A graduate of the Delft University of Technology, Elise Luttik focused on designs to be produced with a 3-D printer. For Salone, the Amsterdam-based designer worked with a traditional material. The Upside down table is made from ash wood and can be used as either a storage basket, stool, or side table—clever indeed.

 

Kristian Knobloch, a designer based in Munich and London, created the modular Babel shelf.

Amsterdam-based designer Ingrid Hulskamp's Mirror Unknown infuses Dutch whimsy with a typical household object. In a somewhat OCD-like manner, Mulskamp was inpsired by "the guilty pleasure of tearing paper off." Over 50 sheets of painted paper are glued to the mirror and can be torn off layer by layer, creating an abstract motif.

As If From Nowhere by Irish designer Orla Reynolds houses a table and chairs within the frame of a bookshelf.

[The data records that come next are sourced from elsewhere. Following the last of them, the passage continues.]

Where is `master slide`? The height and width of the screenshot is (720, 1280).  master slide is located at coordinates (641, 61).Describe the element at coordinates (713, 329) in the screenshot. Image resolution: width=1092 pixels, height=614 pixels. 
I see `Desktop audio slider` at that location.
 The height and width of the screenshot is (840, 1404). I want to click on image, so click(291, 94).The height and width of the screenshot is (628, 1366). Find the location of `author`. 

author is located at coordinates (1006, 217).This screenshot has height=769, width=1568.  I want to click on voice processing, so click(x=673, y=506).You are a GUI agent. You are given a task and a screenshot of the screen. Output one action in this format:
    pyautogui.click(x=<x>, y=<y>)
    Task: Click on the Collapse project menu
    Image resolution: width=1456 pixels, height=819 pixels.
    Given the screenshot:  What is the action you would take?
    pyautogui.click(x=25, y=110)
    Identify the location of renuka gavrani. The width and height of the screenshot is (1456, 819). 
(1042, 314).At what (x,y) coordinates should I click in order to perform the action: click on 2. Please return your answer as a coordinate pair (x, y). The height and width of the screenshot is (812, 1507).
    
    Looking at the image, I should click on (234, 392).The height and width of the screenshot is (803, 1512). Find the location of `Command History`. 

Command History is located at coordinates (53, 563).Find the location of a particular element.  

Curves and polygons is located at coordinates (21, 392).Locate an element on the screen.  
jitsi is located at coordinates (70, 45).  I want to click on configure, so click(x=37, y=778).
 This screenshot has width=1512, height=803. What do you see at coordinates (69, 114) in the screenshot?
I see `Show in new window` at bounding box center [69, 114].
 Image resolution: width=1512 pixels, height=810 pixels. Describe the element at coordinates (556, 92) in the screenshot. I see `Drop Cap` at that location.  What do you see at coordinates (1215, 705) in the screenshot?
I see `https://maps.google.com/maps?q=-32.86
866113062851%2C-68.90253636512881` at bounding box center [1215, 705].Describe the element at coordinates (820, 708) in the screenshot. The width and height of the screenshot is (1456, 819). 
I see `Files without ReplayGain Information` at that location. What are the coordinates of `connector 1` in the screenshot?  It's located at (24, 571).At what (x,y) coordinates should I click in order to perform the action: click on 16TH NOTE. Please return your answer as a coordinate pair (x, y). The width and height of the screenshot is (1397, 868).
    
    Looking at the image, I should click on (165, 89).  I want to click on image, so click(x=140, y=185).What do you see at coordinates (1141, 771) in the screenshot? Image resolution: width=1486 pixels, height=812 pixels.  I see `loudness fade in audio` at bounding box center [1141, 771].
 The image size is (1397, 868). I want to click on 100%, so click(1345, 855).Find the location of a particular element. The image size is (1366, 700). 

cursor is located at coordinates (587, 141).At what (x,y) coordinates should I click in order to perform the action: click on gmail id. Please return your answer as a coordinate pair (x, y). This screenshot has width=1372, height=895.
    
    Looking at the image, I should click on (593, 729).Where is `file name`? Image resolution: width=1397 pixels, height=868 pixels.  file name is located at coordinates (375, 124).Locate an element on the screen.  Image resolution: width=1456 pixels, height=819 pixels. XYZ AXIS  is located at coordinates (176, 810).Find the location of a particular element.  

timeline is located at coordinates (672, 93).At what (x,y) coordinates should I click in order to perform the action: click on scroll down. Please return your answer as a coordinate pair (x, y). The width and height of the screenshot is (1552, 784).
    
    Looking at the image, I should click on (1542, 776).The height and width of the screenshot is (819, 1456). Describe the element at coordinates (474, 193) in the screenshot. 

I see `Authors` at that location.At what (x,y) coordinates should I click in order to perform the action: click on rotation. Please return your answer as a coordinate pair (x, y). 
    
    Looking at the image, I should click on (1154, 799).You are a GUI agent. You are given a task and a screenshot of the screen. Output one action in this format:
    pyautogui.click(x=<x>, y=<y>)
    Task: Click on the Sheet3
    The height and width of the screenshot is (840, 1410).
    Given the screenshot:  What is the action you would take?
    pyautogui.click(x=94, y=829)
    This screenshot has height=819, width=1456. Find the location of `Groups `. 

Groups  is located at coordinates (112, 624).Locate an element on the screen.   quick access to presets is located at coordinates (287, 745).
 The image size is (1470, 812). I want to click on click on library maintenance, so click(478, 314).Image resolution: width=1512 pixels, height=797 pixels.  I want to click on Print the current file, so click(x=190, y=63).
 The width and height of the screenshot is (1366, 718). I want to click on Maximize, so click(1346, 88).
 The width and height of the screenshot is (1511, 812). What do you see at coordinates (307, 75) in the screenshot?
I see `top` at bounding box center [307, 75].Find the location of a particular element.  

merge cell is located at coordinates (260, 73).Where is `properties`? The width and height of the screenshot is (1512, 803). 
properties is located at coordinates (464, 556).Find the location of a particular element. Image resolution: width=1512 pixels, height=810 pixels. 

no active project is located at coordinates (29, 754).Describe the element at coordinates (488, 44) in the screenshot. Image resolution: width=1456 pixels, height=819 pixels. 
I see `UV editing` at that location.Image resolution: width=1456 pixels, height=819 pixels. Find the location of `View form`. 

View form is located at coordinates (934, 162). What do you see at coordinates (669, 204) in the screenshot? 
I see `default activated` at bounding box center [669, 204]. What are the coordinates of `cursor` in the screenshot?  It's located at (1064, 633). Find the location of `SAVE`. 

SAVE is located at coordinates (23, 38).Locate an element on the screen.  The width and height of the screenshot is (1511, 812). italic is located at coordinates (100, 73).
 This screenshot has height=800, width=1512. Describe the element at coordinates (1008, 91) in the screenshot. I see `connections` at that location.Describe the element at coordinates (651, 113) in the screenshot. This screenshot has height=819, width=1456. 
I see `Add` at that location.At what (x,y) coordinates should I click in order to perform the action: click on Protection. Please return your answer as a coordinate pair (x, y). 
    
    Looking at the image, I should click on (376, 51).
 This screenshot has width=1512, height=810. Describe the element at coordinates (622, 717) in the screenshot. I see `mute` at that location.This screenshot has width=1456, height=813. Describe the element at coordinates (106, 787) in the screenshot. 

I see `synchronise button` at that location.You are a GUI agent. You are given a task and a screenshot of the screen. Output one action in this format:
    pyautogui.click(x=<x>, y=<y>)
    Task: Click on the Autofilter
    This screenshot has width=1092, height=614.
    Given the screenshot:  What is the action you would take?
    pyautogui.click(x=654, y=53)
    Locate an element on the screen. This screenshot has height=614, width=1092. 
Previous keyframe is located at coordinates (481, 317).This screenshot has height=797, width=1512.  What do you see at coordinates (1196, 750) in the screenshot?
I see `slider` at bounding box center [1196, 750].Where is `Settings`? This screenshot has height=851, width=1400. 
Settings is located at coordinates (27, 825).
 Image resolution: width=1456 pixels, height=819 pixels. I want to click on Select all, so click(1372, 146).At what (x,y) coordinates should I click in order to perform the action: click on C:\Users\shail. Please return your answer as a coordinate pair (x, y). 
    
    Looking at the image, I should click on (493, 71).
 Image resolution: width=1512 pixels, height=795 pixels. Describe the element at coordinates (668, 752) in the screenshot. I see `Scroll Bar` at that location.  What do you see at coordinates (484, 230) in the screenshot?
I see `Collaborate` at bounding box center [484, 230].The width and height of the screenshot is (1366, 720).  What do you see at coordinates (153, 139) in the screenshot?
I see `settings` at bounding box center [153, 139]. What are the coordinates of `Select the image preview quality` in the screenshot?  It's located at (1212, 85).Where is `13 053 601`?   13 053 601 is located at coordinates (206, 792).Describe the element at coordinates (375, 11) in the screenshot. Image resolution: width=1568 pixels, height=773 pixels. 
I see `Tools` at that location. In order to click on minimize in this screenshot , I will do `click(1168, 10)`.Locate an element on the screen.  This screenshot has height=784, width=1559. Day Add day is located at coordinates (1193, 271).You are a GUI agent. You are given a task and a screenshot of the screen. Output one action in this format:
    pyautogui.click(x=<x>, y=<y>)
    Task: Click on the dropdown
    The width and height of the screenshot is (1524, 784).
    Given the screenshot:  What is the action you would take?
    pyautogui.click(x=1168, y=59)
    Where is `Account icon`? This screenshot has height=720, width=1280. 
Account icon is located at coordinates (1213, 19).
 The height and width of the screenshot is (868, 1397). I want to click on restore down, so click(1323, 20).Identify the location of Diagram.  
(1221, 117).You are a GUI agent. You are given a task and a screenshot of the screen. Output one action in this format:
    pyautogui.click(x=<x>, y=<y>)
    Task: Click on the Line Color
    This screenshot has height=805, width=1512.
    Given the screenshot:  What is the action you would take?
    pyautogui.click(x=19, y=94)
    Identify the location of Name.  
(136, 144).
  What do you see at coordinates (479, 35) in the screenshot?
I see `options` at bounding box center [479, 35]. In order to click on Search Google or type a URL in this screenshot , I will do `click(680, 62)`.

And voila! A full dining set appears.

Riffing on "the graciously swinging blue bellflower of the mountains of Norway," Andreas Bergsaker's Petiole lamp boasts a shade that can be rotated to direct light wherever one desires. Made of birch, it has an aluminum base.

Belgian studio Ateliers J&J exhibited furniture and shelving with an industrial aesthetic.

Also by Ateliers J&J, a shelf that fits into corners.

While Carrara marble has been on-trend for years now, black stones are coming to the fore. Büro Famos, a studio located in Berlin, uses black cora marble and an interlocking ash-veneer base for its Mil coffee table.

The studio also had a piece in Euroluce, the bi-annual lighting fair. The Orb pendant features a smoked glass shade and metallic elements that reference the look of lightbulb filaments.

Frida Erson and Martin Eckerberg, co-founders of the Stockholm firm Formellt, designed an easy chair with upholstery that envelops the frame like a cocoon.

Also by Formellt: the candy-colored shelving shown here.

Taiwan studio KiMU Lab marries traditional paper fans with a powder-coated metal frame for its New Old Divider.

Out for Space, a multidisciplinaty design collective, sought to reimagine rattan as a furniture-building material and produced this lounge chair using karuun, a stronger, engineered version.

This graphic clock is another product made from karuun, further illustrating the diverse applications of the material.